HSA is used for a variety of clinical applications such as the treatment of blood loss, serious burns, and abdominal fluid retention caused by cirrhosis (scarring) of the...
“There is a high demand for plasma HSA, but it is in really short supply,” explained lead researcher Daichang Yang of Wuhan University, China. Currently, the only supply of HSA is that extracted from human blood. Besides the limited availability of blood donors, “using plasma HSA also has a high risk for spreading diseases, such as AIDS and hepatitis,” Yang said. “We considered using a plant-based production to satisfy the market demand and reduce the risk.”
Yang and his colleagues are not the first to attempt genetically engineering human HSA production in other species. Yeast, bacteria, potatoes, and tobacco plants have all been tried, but each has met with feasibility issues. “The problem with microbial HSA has been that tiny traces of microbial contaminants… are either toxic or induce immune reactions in humans, which means they require extensive purification and this adds tremendously to the costs,” explained Twyman. HSA produced in potatoes or tobacco does not carry such contamination risks, but neither of these sources has provided sufficient yield to be cost-effective.
To bump up yield, Yang and his colleagues turned to rice. Specifically, they targeted the part of rice we eat, the endosperm inside the seed—a natural nutrient storage organ, and thus an excellent site for the accumulation and long-term stable storage of recombinant proteins. By driving expression of the HSA gene in the endosperm, the team managed to obtain 2.74 grams of pure HSA protein per kilogram of rice seed, more than 25 times the 0.1 grams of HSA collected from one kilogram of tobacco leaves.
In addition to obtaining a high yield, the rice-derived HSA shared the same molecular weight, crystal structure, molecular binding sites, and other biochemical characteristics as that of blood-derived HSA. These similarities translated to functional equivalence in tests for ligand binding, promotion of cell growth in culture, and the treatment of fluid retention in a rat model of liver cirrhosis.
The rice-derived HSA also displayed an equivalent immunogenicity to that of plasma HSA. That is, animals injected with either rice HSA or plasma HSA developed similar immune reactions.
“The chemical, biophysical and immunological characterization of the highly purified protein from rice… shows it to be identical in every respect to human serum albumin isolated from blood plasma,” said Diter von Wettstein of Washington State University, who was not involved in the study.
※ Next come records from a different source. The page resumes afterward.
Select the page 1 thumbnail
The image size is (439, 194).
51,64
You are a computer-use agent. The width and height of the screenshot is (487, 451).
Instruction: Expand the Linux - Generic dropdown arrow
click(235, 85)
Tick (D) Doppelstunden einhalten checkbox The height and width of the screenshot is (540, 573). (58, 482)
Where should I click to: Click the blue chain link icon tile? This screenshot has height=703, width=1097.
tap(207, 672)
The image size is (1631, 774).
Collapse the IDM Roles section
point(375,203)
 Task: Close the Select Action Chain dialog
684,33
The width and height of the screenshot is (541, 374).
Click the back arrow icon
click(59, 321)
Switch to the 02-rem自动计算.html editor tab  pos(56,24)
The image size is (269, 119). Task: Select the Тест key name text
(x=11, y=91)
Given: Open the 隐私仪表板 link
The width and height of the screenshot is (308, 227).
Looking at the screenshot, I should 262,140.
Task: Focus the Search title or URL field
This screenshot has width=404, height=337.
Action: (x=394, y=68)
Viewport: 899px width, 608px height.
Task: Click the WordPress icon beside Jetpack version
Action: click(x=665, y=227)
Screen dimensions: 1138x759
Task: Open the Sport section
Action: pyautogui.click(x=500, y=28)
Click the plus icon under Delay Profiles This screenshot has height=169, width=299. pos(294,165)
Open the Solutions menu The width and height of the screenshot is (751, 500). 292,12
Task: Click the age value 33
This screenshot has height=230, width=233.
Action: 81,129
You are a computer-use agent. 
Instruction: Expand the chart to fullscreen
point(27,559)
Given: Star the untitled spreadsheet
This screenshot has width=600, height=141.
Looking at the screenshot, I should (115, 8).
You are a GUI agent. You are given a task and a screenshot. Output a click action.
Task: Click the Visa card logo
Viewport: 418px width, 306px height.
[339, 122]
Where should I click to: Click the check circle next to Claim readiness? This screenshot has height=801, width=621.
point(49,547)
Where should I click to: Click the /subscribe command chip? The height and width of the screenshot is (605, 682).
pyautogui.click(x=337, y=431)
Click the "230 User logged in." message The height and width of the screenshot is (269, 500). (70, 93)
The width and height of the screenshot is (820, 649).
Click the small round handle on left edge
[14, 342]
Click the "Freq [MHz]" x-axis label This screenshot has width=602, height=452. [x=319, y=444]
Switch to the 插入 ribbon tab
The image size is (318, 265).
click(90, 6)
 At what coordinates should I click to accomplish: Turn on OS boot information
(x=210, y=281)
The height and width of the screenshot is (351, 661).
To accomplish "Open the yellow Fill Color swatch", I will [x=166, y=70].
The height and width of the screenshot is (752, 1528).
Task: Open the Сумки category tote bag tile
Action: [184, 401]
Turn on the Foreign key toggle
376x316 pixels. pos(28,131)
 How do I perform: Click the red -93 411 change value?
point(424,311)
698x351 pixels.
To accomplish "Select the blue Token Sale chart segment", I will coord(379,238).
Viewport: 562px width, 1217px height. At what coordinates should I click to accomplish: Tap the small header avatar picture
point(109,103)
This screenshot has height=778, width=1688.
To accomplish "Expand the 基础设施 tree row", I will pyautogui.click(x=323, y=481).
Despite these similarities, before rice HSA can be used in humans it will need to go through extensive clinical trials. Furthermore, to generate sufficient quantities of HSA to meet global demand—an estimated 500 tons a year—production will need to be scaled up to open-field farming, which will bring its own share of red tape. So, while the prospects for rice HSA are exciting, Twyman says, “we are not going to see blood-derived HSA replaced tomorrow.”
Y. He et al., “Large-scale production of functional human serum albumin from transgenic rice seeds,” Proceedings of the National Academy of Sciences, doi/10.1073/pnas.1109736108, 2011.